_WHAT IS BEING ASKED:_
Once you reach the line with "Click the exchange rate banknote icon", transcribe it and every line after it to the end of the records, exactly, but not the pictures.
=== Section Start ===
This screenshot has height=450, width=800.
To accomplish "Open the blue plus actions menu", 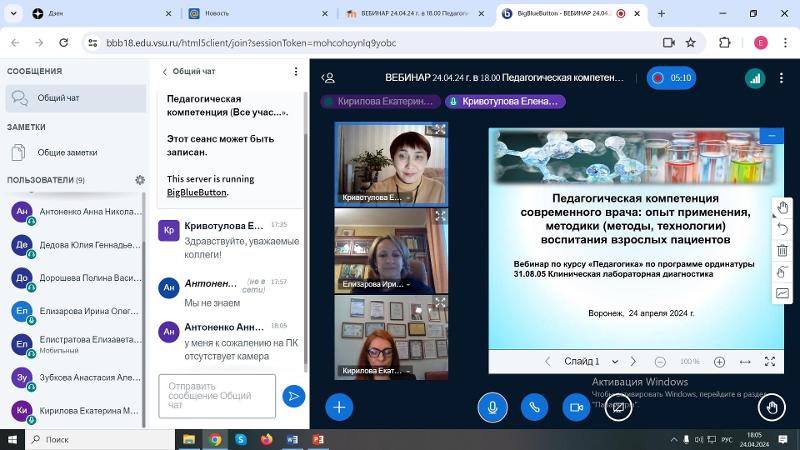I will tap(339, 407).
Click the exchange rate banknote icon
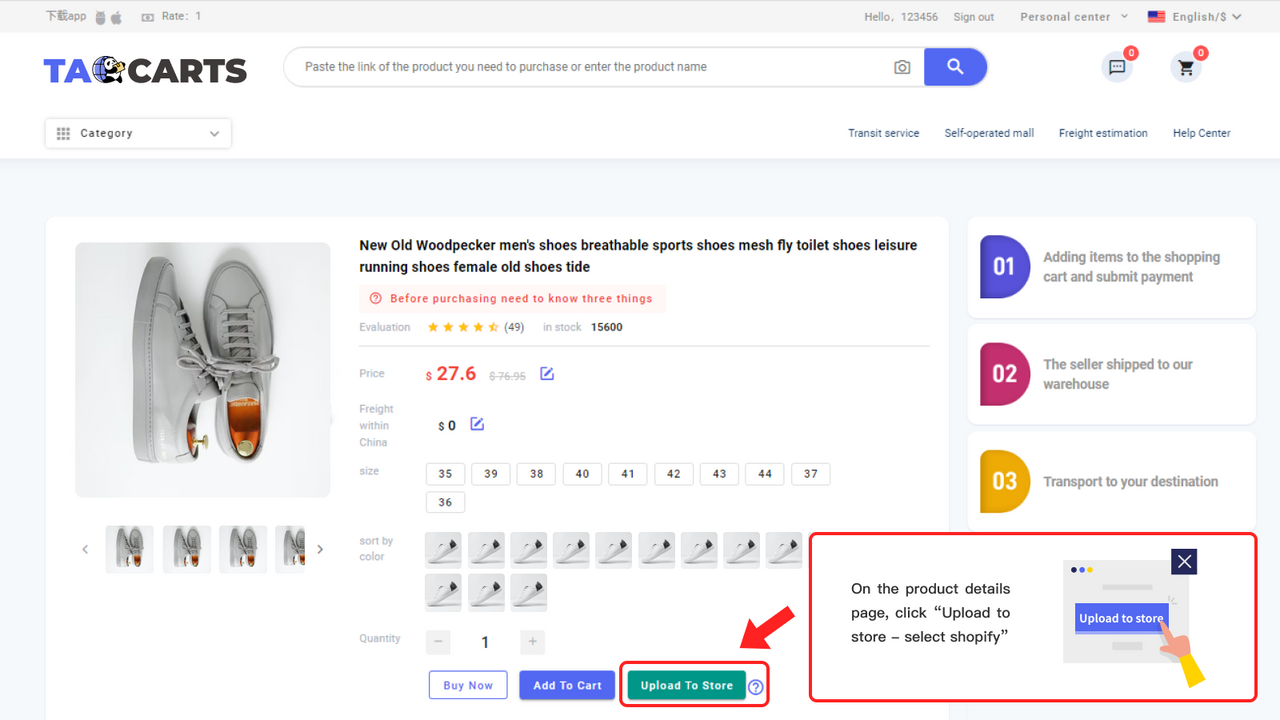 [149, 16]

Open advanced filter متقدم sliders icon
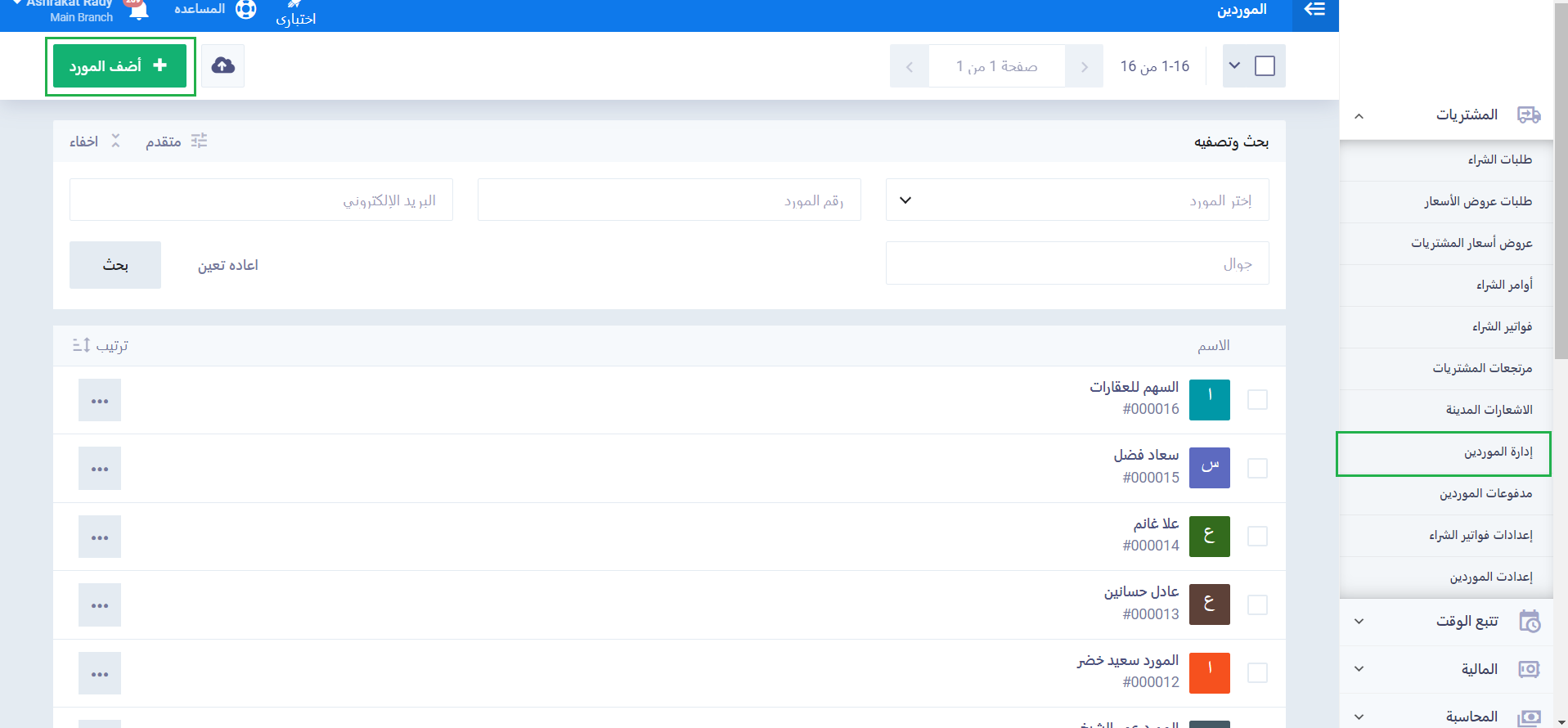click(x=199, y=141)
=== Section End ===
_RESULT OF THIS EXERCISE:_
Click the exchange rate banknote icon
 [149, 16]

Open advanced filter متقدم sliders icon
click(x=199, y=141)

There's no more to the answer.